La producción seriada no esta limitada por el proceso constructivo, sino por las propias limitaciones de la normativa. Responde a los mismos condicionantes que cualquier tipo de construcción, el Código Técnico de la Edificación (CTE), la normativa local y las exigencias de habitabilidad.
En nuestro sistema industrializado, la producción en fábrica permite aplicar los mismos criterios de ejecución, control y verificación en todos los componentes del edificio, garantizando una calidad final homogénea en cada vivienda. Este control reduce desviaciones durante la ejecución y asegura que el resultado construido responda fielmente al proyecto arquitectónico definido desde el inicio.

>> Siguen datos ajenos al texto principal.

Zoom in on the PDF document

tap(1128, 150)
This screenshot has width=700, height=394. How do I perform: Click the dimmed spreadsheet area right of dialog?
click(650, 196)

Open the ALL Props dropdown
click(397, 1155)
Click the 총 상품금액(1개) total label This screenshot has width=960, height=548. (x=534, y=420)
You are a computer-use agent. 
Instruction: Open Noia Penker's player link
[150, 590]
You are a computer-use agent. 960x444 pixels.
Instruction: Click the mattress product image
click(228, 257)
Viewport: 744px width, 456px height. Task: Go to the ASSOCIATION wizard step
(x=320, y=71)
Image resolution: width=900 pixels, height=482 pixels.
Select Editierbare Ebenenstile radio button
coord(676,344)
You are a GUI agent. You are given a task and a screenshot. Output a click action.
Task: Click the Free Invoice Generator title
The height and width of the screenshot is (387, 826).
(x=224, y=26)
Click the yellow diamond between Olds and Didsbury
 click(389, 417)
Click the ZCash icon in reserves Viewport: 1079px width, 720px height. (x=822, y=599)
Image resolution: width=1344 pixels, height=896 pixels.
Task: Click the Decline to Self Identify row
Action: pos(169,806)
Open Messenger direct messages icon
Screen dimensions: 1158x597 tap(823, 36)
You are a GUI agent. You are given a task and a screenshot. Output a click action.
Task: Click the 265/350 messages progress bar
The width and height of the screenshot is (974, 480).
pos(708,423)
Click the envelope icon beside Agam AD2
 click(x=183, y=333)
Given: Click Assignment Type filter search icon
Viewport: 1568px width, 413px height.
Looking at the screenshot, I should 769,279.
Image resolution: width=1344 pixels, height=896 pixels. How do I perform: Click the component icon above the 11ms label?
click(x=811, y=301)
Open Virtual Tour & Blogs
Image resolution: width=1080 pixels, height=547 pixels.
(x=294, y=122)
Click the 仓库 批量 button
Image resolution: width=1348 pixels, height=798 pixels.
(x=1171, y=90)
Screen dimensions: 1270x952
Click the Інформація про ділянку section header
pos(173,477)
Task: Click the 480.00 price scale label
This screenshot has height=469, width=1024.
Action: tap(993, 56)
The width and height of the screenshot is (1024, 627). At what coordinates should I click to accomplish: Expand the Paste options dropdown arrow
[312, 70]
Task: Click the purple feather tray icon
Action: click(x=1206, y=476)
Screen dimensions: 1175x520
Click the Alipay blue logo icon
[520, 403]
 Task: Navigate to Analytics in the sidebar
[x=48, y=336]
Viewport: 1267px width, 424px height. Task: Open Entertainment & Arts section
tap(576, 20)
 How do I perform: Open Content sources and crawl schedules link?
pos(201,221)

La envolvente, la composición volumétrica, las protecciones solares, el tratamiento de las zonas comunes o la selección de materiales continúan siendo herramientas de diseño capaces de producirse en serie y aportar personalidad al proyecto.
Un edificio industrializado producido en serie puede incorporar:
- diferentes tipologías de vivienda
- combinaciones de mix de producto (uno, dos o tres dormitorios)
- distintas configuraciones interiores
- espacios comunitarios
- zonas ajardinadas
- áreas de relación vecinal
- equipamientos compartidos
Todo ello sin perder la identidad, personalización, calidad y diseño de cada edificio.